**Work instructions**
Please transcribe the data that follows without the pictures, keeping every word the same.

[Dataset entries]
· · · · · · ·

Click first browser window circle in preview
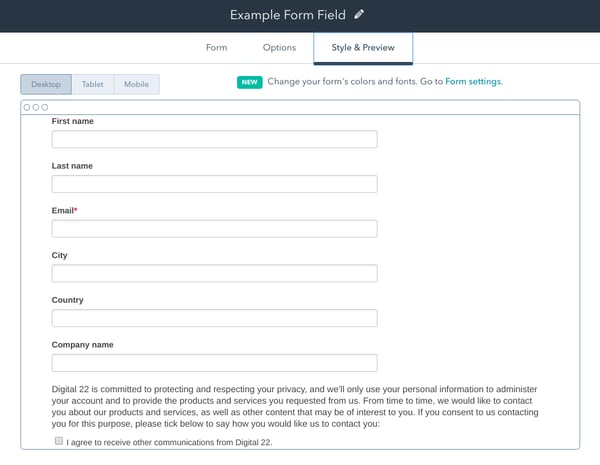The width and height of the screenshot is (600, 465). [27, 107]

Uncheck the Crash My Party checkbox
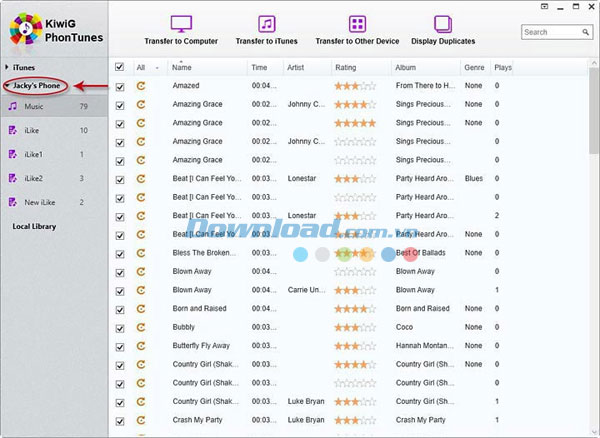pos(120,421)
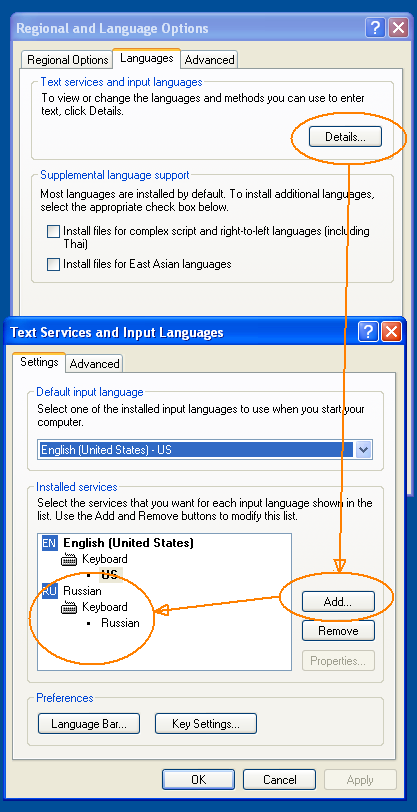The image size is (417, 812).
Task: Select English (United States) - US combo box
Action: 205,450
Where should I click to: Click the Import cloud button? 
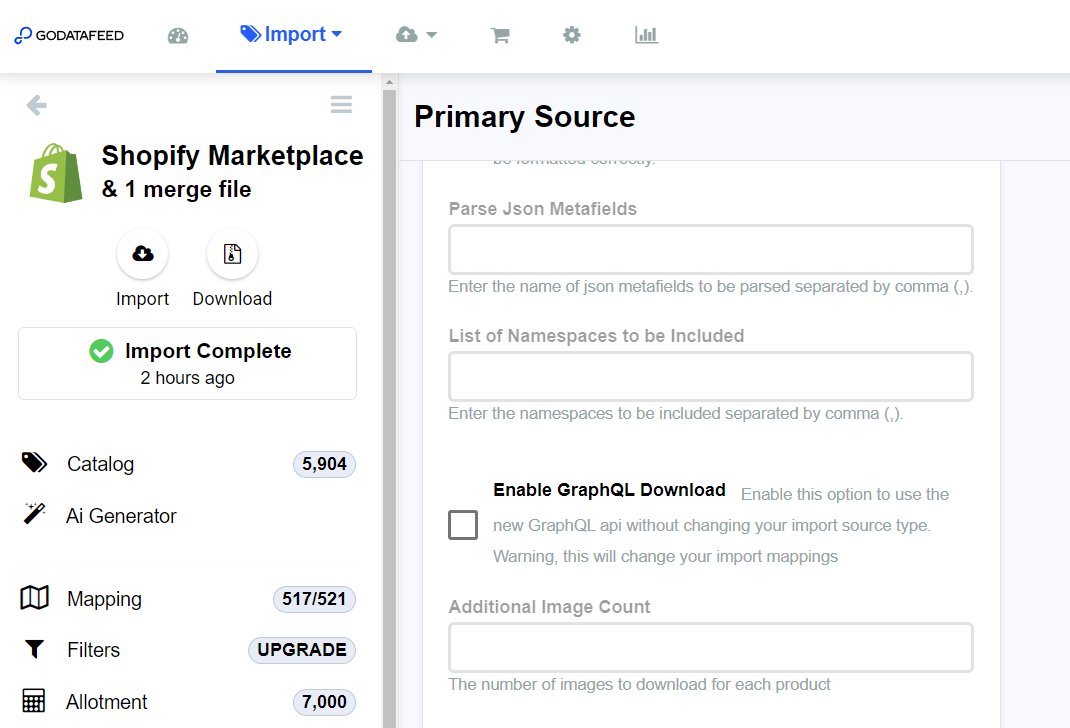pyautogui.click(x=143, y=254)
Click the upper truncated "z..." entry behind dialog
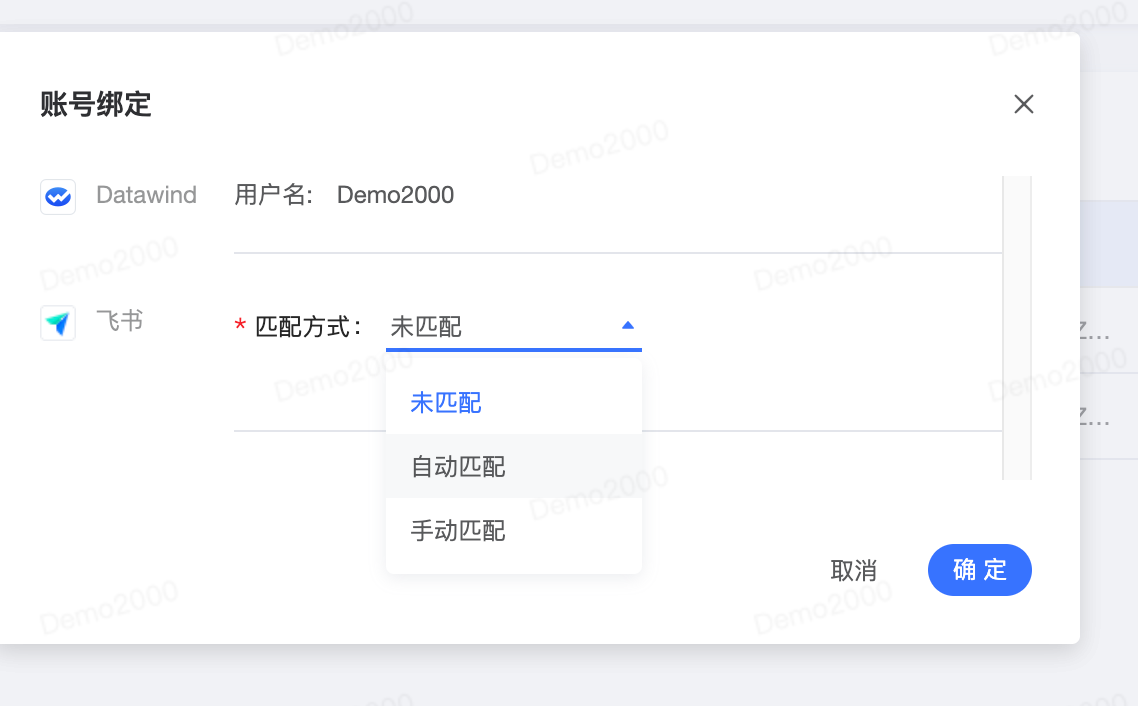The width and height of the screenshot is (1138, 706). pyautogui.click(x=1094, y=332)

· · · · · · ·

**Exercise response**
Click first browser window circle in preview
The width and height of the screenshot is (600, 465). [27, 107]

Uncheck the Crash My Party checkbox
pos(120,421)
The image size is (417, 812).
Task: Select English (United States) - US combo box
Action: 205,450
Where should I click to: Click the Import cloud button? 
pyautogui.click(x=143, y=254)
Click the upper truncated "z..." entry behind dialog
The width and height of the screenshot is (1138, 706). pyautogui.click(x=1094, y=332)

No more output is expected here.